Tutorials
Tutorial¶
This tutorial will walk you through the process of getting started with the useage of different tools to operate with Systems biology models. It includes installation instructions, a quick start guide, and an overview of how to integrate and use the tool in your projects.
Install aiagents4pharma¶
To begin, you need to install the aiagents4pharma package, which includes the search_models tool for querying biological models.
Use the following command to install the package via pip:
# !pip install aiagents4pharma
#This will install the aiagents4pharma library and all its dependencies.
Set up your API key¶
Before using the model tools, you need to authenticate using an API key. You can either store the API key in an environment variable or set it directly in your notebook/script.
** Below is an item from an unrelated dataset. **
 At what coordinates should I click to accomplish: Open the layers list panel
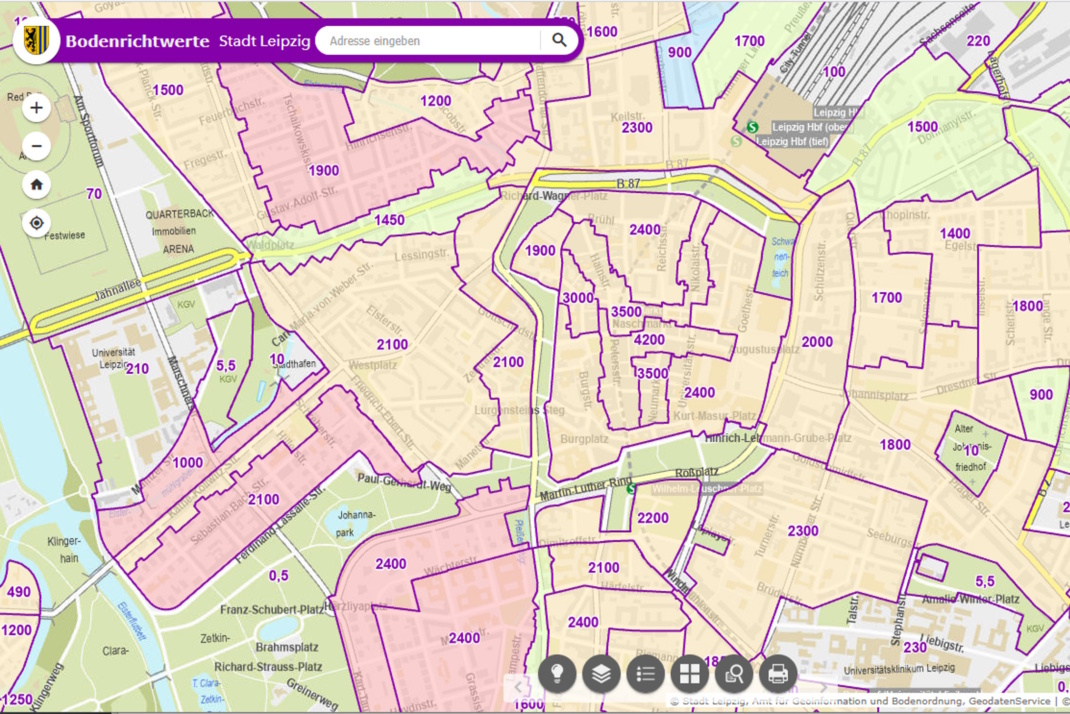tap(601, 674)
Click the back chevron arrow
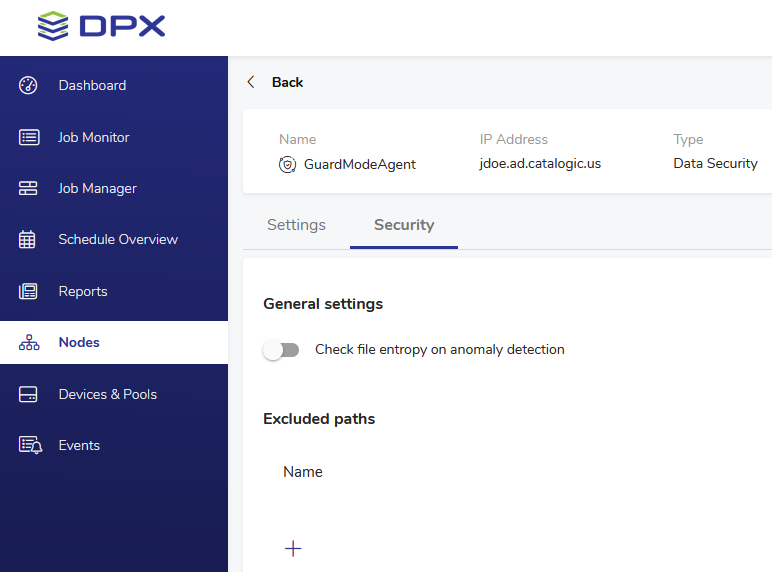The width and height of the screenshot is (772, 572). tap(251, 82)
Option 1 : Retrieve API Key from Environment Variable¶
import os
import openai
# Retrieve API key from environment variable
openai.api_key = os.getenv("OPENAI_API_KEY")
Option 2: Store API Key Directly in the Script (Temporary)¶
import os
os.environ["OPENAI_API_KEY"] = "your_api_key"
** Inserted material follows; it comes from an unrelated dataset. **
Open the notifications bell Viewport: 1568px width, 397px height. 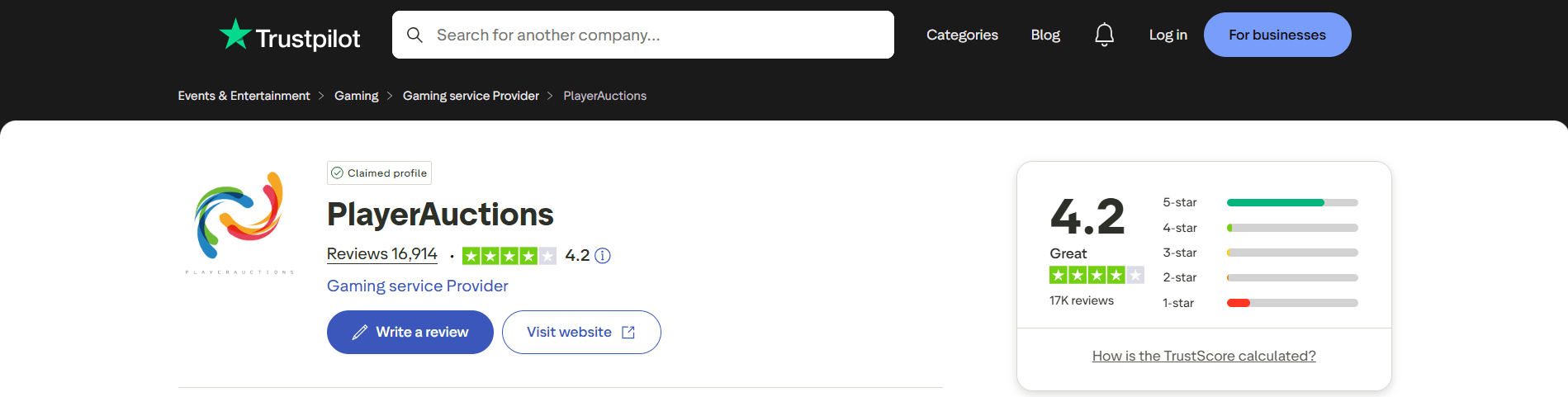click(x=1104, y=35)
# Make sure to replace "your_api_key" with your actual API key.
Once you have the package installed and the API key set up, you can start using the model tools to query biological models. Here's how you can get started quickly:
Invoke the search_models Tool¶
Import Required Packages
This imports the SearchModelsTool class from the aiagents4pharma package.
# Import the `SearchModelsTool` class from search_models.py
from aiagents4pharma.talk2biomodels.tools.search_models import SearchModelsTool
Initialize the Search Models Tool
This creates an instance of the SearchModelsTool which you will use to search for biological models.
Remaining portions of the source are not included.